### ENTRIES SHOWN:
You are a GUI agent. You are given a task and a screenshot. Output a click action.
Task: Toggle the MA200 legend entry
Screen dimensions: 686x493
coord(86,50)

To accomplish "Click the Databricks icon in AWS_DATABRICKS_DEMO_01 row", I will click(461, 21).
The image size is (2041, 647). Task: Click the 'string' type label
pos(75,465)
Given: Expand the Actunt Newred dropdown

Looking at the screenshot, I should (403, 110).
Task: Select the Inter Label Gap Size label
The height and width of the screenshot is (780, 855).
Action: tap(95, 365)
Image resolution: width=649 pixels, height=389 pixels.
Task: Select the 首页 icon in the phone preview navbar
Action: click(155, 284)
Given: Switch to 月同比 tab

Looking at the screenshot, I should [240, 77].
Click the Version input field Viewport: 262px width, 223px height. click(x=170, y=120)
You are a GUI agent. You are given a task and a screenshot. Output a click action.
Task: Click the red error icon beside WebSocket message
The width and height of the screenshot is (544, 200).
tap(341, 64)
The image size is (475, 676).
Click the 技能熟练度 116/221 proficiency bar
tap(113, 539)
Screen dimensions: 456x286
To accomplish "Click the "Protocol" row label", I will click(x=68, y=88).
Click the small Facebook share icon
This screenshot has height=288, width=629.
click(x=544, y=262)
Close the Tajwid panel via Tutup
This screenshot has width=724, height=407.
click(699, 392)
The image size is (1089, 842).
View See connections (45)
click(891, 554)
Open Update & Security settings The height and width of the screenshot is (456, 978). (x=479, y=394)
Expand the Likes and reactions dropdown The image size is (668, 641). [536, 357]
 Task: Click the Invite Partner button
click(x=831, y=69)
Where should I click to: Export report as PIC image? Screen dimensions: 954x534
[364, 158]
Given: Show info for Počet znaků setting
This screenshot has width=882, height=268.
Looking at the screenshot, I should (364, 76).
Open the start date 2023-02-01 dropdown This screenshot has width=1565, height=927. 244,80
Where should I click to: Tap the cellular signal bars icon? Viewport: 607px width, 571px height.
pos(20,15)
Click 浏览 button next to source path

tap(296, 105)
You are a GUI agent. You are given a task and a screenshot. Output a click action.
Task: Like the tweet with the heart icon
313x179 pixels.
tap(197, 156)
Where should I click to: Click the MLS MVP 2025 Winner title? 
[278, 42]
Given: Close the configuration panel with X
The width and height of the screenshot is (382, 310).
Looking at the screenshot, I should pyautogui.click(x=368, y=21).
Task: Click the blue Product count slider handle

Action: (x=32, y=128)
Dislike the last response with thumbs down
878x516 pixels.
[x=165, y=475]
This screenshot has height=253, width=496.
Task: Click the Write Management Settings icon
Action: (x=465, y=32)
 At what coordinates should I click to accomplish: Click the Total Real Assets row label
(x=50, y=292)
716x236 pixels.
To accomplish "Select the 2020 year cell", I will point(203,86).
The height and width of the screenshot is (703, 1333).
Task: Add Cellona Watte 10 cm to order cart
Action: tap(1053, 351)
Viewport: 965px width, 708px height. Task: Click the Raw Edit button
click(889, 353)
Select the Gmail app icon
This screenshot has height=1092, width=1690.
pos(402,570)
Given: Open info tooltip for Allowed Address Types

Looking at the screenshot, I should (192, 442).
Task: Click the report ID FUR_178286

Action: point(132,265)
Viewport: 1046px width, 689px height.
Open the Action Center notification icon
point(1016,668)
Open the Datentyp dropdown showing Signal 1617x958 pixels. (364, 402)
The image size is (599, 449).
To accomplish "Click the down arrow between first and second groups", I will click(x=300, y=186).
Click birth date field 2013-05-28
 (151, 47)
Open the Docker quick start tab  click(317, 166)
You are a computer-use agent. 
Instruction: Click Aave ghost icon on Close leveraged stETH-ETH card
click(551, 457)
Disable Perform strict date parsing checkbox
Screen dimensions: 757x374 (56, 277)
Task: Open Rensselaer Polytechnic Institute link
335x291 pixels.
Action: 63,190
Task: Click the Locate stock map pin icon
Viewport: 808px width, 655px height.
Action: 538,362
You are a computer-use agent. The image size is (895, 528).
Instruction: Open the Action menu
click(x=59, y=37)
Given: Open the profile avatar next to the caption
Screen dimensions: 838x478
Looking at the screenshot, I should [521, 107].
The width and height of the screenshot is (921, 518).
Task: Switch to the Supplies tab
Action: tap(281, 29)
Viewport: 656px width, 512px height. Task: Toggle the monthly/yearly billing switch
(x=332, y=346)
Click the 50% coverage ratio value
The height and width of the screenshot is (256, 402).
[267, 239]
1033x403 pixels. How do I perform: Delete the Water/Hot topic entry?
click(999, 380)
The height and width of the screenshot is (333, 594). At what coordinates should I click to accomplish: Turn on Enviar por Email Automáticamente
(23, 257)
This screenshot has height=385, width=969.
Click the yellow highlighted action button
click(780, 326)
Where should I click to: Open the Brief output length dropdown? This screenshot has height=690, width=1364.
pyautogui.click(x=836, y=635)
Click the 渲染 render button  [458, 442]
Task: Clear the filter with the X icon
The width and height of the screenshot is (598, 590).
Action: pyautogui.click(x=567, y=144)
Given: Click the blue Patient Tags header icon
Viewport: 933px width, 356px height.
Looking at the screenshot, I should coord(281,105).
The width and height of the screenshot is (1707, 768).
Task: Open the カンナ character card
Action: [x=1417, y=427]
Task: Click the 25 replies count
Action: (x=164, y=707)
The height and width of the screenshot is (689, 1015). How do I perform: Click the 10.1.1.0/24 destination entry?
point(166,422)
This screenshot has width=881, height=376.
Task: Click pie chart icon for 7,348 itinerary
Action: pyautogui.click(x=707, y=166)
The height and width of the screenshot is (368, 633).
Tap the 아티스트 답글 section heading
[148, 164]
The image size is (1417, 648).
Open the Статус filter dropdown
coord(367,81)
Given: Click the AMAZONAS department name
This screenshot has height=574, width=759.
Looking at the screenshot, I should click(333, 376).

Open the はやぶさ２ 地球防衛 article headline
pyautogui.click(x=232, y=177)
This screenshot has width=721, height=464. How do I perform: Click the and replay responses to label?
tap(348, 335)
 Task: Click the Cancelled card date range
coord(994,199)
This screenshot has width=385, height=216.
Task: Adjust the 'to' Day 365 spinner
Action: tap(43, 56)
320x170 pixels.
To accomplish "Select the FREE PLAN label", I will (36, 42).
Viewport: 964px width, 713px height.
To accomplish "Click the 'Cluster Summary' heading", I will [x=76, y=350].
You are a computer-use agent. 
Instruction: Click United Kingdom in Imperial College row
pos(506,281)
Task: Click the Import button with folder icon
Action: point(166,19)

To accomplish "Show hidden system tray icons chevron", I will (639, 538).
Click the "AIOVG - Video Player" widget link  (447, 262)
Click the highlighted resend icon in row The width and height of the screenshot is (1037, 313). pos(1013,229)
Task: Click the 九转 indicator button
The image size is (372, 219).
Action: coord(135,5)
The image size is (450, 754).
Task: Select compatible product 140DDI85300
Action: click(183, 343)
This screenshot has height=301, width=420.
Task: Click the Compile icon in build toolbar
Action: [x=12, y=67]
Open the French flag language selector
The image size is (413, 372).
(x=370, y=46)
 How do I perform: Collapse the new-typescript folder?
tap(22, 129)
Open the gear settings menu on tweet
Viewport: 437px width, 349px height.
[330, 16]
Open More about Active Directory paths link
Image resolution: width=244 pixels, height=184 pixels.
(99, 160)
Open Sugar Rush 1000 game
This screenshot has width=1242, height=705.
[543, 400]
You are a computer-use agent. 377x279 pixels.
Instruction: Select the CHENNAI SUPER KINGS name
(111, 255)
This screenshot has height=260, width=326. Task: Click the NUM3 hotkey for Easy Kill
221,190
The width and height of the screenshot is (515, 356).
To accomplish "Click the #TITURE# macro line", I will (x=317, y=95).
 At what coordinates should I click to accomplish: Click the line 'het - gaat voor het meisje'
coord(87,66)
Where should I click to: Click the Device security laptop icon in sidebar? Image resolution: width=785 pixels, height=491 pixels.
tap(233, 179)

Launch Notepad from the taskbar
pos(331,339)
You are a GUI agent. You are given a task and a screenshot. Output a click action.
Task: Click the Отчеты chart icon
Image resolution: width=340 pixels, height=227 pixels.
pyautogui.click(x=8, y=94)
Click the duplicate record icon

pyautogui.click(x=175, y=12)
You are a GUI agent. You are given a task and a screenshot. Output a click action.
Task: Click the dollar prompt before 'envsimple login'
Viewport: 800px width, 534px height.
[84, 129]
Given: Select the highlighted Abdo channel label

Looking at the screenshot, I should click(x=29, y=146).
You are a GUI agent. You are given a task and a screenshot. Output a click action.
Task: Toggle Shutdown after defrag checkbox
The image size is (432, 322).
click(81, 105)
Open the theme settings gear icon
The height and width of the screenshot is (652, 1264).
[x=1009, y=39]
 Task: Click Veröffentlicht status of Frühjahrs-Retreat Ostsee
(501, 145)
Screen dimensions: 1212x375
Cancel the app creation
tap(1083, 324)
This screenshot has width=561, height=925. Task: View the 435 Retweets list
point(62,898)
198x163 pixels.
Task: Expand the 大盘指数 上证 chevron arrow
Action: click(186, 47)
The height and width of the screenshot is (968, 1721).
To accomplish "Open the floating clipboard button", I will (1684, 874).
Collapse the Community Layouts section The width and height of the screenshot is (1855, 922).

### TASK DETAILS:
Take the lines from the top of the data through the one that contains "Task: Select the Inter Label Gap Size label" and copy them exactly, leaving out every line after it.

### OUTPUT OF THE TASK:
You are a GUI agent. You are given a task and a screenshot. Output a click action.
Task: Toggle the MA200 legend entry
Screen dimensions: 686x493
coord(86,50)

To accomplish "Click the Databricks icon in AWS_DATABRICKS_DEMO_01 row", I will click(461, 21).
The image size is (2041, 647). Task: Click the 'string' type label
pos(75,465)
Given: Expand the Actunt Newred dropdown

Looking at the screenshot, I should (403, 110).
Task: Select the Inter Label Gap Size label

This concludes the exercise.